HMS Confiance was a 36-gun fifth-rate frigate that served in the Royal Navy on Lake Champlain during the War of 1812. Confiance served as Captain George Downie's flagship at the Battle of Plattsburgh, on 11 September 1814. Surrendered to the American Squadron following a nearly 2½ hour battle, she was eventually taken to Whitehall, New York where she was taken into the U.S. Navy and placed in ordinary. The vessel was formally abandoned by the Navy in 1820 and after being partially salvaged, was allowed to sink at her moorings. As a danger to navigation, the sunken hulk was destroyed with dynamite charges during dredging operations on the channel in 1873.
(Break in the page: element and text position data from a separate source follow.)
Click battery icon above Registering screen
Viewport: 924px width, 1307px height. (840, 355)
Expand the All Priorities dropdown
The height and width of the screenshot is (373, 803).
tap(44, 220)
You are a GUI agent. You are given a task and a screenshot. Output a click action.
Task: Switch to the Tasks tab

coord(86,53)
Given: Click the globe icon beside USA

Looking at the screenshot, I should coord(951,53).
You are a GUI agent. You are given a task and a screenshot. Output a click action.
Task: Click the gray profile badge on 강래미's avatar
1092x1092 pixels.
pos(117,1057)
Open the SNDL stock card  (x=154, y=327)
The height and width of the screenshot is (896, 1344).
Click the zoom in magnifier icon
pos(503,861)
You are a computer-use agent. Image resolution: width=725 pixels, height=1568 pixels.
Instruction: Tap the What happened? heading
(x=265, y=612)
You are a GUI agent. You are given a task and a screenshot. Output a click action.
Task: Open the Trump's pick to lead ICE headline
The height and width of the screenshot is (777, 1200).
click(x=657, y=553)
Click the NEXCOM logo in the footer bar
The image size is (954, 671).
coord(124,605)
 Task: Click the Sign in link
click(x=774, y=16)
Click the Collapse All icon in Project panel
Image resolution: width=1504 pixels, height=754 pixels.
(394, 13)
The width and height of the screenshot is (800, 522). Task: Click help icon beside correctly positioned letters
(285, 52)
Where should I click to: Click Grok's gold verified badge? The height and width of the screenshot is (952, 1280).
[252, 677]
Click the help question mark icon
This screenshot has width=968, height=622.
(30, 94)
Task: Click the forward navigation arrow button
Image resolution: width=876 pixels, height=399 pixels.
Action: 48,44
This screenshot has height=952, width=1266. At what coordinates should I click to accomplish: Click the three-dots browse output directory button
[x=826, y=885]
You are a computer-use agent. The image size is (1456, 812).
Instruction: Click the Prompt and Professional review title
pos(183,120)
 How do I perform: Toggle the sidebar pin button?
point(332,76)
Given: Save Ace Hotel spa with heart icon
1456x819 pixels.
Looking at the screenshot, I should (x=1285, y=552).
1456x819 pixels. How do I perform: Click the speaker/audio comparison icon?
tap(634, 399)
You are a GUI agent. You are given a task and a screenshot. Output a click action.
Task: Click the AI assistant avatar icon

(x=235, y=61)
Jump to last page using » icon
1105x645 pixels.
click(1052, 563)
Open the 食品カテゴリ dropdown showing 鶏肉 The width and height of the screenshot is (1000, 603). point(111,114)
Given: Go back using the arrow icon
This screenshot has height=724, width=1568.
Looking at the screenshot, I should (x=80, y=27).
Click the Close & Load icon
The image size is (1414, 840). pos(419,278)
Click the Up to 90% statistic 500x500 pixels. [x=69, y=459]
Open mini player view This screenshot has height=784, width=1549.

The frigate was constructed at the Ile aux Noix Naval Shipyards and launched on 25 August 1814. To this day Confiance remains the largest warship ever to sail on Lake Champlain. The British built Confiance in answer to the American commander Thomas Macdonough's ambitious shipbuilding program, itself designed to thwart British advances into Vermont and New York State via the lake. The formidable vessel was described as having "the gun-deck of a heavy frigate, with thirty long twenty-fours upon it. She also had a spacious top gallant forecastle, and a poop that came no further forward than the mizzen mast. On the first were a long twenty-four on a circle, and four heavy carronades; two heavy carronades were mounted on the poop."

Captain George Downie was appointed to command soon after the vessel was launched, replacing Captain Peter Fisher, who in turn had superseded Commander Daniel Pring. As a fifth-rate ship, Confiance required a post rank captain in command, and only the distant Admiralty could promote Pring to Post Captain. Like Macdonough, Downie had difficulty obtaining men and materials from Commodore James Lucas Yeo on Lake Ontario, and Macdonough had intercepted several spars and other materials sold to Britain by unpatriotic Vermonters. Downie could promise to complete Confiance only on 15 September; and even then, her crew would not have been exercised.